**Items from a dataset:**
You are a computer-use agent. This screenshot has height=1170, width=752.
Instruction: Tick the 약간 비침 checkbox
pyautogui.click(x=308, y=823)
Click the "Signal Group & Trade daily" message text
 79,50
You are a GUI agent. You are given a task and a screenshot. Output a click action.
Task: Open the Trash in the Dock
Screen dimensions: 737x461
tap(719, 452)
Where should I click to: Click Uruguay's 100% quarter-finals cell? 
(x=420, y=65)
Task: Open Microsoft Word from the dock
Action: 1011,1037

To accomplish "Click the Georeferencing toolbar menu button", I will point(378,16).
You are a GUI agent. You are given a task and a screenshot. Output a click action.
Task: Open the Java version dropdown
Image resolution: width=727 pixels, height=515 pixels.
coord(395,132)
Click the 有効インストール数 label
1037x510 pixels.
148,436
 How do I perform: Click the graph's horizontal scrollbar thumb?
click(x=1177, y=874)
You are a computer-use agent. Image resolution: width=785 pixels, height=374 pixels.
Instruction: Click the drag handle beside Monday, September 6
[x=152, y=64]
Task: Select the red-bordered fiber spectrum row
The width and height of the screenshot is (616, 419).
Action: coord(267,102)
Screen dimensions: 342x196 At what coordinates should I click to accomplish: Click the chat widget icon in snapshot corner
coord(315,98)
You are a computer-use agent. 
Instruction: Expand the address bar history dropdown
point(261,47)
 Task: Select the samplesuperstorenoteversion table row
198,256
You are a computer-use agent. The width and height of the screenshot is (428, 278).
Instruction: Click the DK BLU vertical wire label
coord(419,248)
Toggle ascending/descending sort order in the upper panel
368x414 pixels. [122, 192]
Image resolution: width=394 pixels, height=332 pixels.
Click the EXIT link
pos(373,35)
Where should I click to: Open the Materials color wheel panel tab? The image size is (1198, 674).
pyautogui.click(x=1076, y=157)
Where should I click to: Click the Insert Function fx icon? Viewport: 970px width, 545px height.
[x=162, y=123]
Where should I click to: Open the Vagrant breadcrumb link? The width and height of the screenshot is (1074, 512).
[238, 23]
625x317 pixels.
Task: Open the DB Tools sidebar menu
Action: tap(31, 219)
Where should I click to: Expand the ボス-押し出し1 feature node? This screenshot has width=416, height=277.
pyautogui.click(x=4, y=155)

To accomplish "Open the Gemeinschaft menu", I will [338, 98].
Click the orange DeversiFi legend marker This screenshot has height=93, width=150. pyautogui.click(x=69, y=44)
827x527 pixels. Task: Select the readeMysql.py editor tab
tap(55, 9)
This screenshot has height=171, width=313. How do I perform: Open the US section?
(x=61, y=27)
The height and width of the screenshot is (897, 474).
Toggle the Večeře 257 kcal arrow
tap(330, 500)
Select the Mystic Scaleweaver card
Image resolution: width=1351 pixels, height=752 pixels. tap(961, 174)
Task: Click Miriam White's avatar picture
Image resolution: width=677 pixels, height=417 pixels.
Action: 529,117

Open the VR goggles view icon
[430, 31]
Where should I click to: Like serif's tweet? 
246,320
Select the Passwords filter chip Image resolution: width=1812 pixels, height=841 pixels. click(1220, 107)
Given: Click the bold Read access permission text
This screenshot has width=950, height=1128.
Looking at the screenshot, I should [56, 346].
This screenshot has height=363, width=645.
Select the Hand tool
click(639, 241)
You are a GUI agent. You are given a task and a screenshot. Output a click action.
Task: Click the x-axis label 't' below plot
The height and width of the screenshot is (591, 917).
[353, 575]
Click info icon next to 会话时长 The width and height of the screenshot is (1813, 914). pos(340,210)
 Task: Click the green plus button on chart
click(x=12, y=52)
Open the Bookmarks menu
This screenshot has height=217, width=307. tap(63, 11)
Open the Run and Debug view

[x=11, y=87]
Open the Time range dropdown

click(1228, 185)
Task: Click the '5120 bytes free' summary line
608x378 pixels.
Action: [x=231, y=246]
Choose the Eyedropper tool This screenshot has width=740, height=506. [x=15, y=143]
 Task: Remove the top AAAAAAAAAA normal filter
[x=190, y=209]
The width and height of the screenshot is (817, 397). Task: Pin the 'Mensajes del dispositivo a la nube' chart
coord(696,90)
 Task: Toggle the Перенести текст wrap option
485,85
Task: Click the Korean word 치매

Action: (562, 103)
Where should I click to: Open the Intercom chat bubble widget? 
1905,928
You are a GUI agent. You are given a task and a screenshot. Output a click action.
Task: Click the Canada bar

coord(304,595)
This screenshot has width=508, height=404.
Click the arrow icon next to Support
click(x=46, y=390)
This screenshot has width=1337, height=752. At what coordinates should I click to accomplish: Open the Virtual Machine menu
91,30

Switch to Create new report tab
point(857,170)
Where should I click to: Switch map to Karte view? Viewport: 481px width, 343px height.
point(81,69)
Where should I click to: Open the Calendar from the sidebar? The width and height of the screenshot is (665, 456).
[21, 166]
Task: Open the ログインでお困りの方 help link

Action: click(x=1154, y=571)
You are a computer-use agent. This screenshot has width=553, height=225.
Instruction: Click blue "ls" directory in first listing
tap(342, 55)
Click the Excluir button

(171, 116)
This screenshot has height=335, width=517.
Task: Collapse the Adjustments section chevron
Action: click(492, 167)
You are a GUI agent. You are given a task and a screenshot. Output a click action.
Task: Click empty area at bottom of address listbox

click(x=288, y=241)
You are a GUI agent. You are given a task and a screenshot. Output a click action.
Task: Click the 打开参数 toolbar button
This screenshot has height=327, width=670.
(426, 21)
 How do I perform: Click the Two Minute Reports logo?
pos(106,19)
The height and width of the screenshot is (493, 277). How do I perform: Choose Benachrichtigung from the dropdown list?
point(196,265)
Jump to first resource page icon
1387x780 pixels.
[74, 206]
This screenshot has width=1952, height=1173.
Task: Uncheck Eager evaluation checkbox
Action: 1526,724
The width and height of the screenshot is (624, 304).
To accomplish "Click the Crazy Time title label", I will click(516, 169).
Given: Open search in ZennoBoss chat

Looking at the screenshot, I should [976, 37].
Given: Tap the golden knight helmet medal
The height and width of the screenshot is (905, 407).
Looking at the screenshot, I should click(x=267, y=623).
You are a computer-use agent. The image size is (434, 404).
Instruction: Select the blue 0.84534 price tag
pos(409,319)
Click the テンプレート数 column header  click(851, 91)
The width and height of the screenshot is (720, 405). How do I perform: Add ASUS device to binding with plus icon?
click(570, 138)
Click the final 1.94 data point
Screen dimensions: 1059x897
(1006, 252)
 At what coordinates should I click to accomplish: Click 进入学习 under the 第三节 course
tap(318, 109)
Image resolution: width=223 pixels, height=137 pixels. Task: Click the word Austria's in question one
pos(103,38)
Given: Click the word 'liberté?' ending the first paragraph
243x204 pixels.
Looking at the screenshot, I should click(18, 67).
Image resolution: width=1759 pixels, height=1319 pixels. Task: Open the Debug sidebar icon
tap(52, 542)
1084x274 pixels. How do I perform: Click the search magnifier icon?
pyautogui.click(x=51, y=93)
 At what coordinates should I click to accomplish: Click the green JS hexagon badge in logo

**Your instructions:** Rewrite the listing above as a numbered list, leaving out the blank lines.

**Finished answer:**
1. You are a computer-use agent. This screenshot has height=1170, width=752.
2. Instruction: Tick the 약간 비침 checkbox
3. pyautogui.click(x=308, y=823)
4. Click the "Signal Group & Trade daily" message text
5.  79,50
6. You are a GUI agent. You are given a task and a screenshot. Output a click action.
7. Task: Open the Trash in the Dock
8. Screen dimensions: 737x461
9. tap(719, 452)
10. Where should I click to: Click Uruguay's 100% quarter-finals cell? 
11. (x=420, y=65)
12. Task: Open Microsoft Word from the dock
13. Action: 1011,1037
14. To accomplish "Click the Georeferencing toolbar menu button", I will point(378,16).
15. You are a GUI agent. You are given a task and a screenshot. Output a click action.
16. Task: Open the Java version dropdown
17. Image resolution: width=727 pixels, height=515 pixels.
18. coord(395,132)
19. Click the 有効インストール数 label
20. 1037x510 pixels.
21. 148,436
22.  How do I perform: Click the graph's horizontal scrollbar thumb?
23. click(x=1177, y=874)
24. You are a computer-use agent. Image resolution: width=785 pixels, height=374 pixels.
25. Instruction: Click the drag handle beside Monday, September 6
26. [x=152, y=64]
27. Task: Select the red-bordered fiber spectrum row
28. The width and height of the screenshot is (616, 419).
29. Action: coord(267,102)
30. Screen dimensions: 342x196 At what coordinates should I click to accomplish: Click the chat widget icon in snapshot corner
31. coord(315,98)
32. You are a computer-use agent. 
33. Instruction: Expand the address bar history dropdown
34. point(261,47)
35.  Task: Select the samplesuperstorenoteversion table row
36. 198,256
37. You are a computer-use agent. The width and height of the screenshot is (428, 278).
38. Instruction: Click the DK BLU vertical wire label
39. coord(419,248)
40. Toggle ascending/descending sort order in the upper panel
41. 368x414 pixels. [122, 192]
42. Image resolution: width=394 pixels, height=332 pixels.
43. Click the EXIT link
44. pos(373,35)
45. Where should I click to: Open the Materials color wheel panel tab? The image size is (1198, 674).
46. pyautogui.click(x=1076, y=157)
47. Where should I click to: Click the Insert Function fx icon? Viewport: 970px width, 545px height.
48. [x=162, y=123]
49. Where should I click to: Open the Vagrant breadcrumb link? The width and height of the screenshot is (1074, 512).
50. [238, 23]
51. 625x317 pixels.
52. Task: Open the DB Tools sidebar menu
53. Action: tap(31, 219)
54. Where should I click to: Expand the ボス-押し出し1 feature node? This screenshot has width=416, height=277.
55. pyautogui.click(x=4, y=155)
56. To accomplish "Open the Gemeinschaft menu", I will [338, 98].
57. Click the orange DeversiFi legend marker This screenshot has height=93, width=150. pyautogui.click(x=69, y=44)
58. 827x527 pixels. Task: Select the readeMysql.py editor tab
59. tap(55, 9)
60. This screenshot has height=171, width=313. How do I perform: Open the US section?
61. (x=61, y=27)
62. The height and width of the screenshot is (897, 474).
63. Toggle the Večeře 257 kcal arrow
64. tap(330, 500)
65. Select the Mystic Scaleweaver card
66. Image resolution: width=1351 pixels, height=752 pixels. tap(961, 174)
67. Task: Click Miriam White's avatar picture
68. Image resolution: width=677 pixels, height=417 pixels.
69. Action: 529,117
70. Open the VR goggles view icon
71. [430, 31]
72. Where should I click to: Like serif's tweet? 
73. 246,320
74. Select the Passwords filter chip Image resolution: width=1812 pixels, height=841 pixels. click(1220, 107)
75. Given: Click the bold Read access permission text
76. This screenshot has width=950, height=1128.
77. Looking at the screenshot, I should [56, 346].
78. This screenshot has height=363, width=645.
79. Select the Hand tool
80. click(639, 241)
81. You are a GUI agent. You are given a task and a screenshot. Output a click action.
82. Task: Click the x-axis label 't' below plot
83. The height and width of the screenshot is (591, 917).
84. [353, 575]
85. Click info icon next to 会话时长 The width and height of the screenshot is (1813, 914). pos(340,210)
86.  Task: Click the green plus button on chart
87. click(x=12, y=52)
88. Open the Bookmarks menu
89. This screenshot has height=217, width=307. tap(63, 11)
90. Open the Run and Debug view
91. [x=11, y=87]
92. Open the Time range dropdown
93. click(1228, 185)
94. Task: Click the '5120 bytes free' summary line
95. 608x378 pixels.
96. Action: [x=231, y=246]
97. Choose the Eyedropper tool This screenshot has width=740, height=506. [x=15, y=143]
98.  Task: Remove the top AAAAAAAAAA normal filter
99. [x=190, y=209]
100. The width and height of the screenshot is (817, 397). Task: Pin the 'Mensajes del dispositivo a la nube' chart
101. coord(696,90)
102.  Task: Toggle the Перенести текст wrap option
103. 485,85
104. Task: Click the Korean word 치매
105. Action: (562, 103)
106. Where should I click to: Open the Intercom chat bubble widget? 
107. 1905,928
108. You are a GUI agent. You are given a task and a screenshot. Output a click action.
109. Task: Click the Canada bar
110. coord(304,595)
111. This screenshot has width=508, height=404.
112. Click the arrow icon next to Support
113. click(x=46, y=390)
114. This screenshot has width=1337, height=752. At what coordinates should I click to accomplish: Open the Virtual Machine menu
115. 91,30
116. Switch to Create new report tab
117. point(857,170)
118. Where should I click to: Switch map to Karte view? Viewport: 481px width, 343px height.
119. point(81,69)
120. Where should I click to: Open the Calendar from the sidebar? The width and height of the screenshot is (665, 456).
121. [21, 166]
122. Task: Open the ログインでお困りの方 help link
123. Action: click(x=1154, y=571)
124. You are a computer-use agent. This screenshot has width=553, height=225.
125. Instruction: Click blue "ls" directory in first listing
126. tap(342, 55)
127. Click the Excluir button
128. (171, 116)
129. This screenshot has height=335, width=517.
130. Task: Collapse the Adjustments section chevron
131. Action: click(492, 167)
132. You are a GUI agent. You are given a task and a screenshot. Output a click action.
133. Task: Click empty area at bottom of address listbox
134. click(x=288, y=241)
135. You are a GUI agent. You are given a task and a screenshot. Output a click action.
136. Task: Click the 打开参数 toolbar button
137. This screenshot has height=327, width=670.
138. (426, 21)
139.  How do I perform: Click the Two Minute Reports logo?
140. pos(106,19)
141. The height and width of the screenshot is (493, 277). How do I perform: Choose Benachrichtigung from the dropdown list?
142. point(196,265)
143. Jump to first resource page icon
144. 1387x780 pixels.
145. [74, 206]
146. This screenshot has width=1952, height=1173.
147. Task: Uncheck Eager evaluation checkbox
148. Action: 1526,724
149. The width and height of the screenshot is (624, 304).
150. To accomplish "Click the Crazy Time title label", I will click(516, 169).
151. Given: Open search in ZennoBoss chat
152. Looking at the screenshot, I should [976, 37].
153. Given: Tap the golden knight helmet medal
154. The height and width of the screenshot is (905, 407).
155. Looking at the screenshot, I should click(x=267, y=623).
156. You are a computer-use agent. The image size is (434, 404).
157. Instruction: Select the blue 0.84534 price tag
158. pos(409,319)
159. Click the テンプレート数 column header  click(851, 91)
160. The width and height of the screenshot is (720, 405). How do I perform: Add ASUS device to binding with plus icon?
161. click(570, 138)
162. Click the final 1.94 data point
163. Screen dimensions: 1059x897
164. (1006, 252)
165.  At what coordinates should I click to accomplish: Click 进入学习 under the 第三节 course
166. tap(318, 109)
167. Image resolution: width=223 pixels, height=137 pixels. Task: Click the word Austria's in question one
168. pos(103,38)
169. Given: Click the word 'liberté?' ending the first paragraph
170. 243x204 pixels.
171. Looking at the screenshot, I should click(18, 67).
172. Image resolution: width=1759 pixels, height=1319 pixels. Task: Open the Debug sidebar icon
173. tap(52, 542)
174. 1084x274 pixels. How do I perform: Click the search magnifier icon?
175. pyautogui.click(x=51, y=93)
176.  At what coordinates should I click to accomplish: Click the green JS hexagon badge in logo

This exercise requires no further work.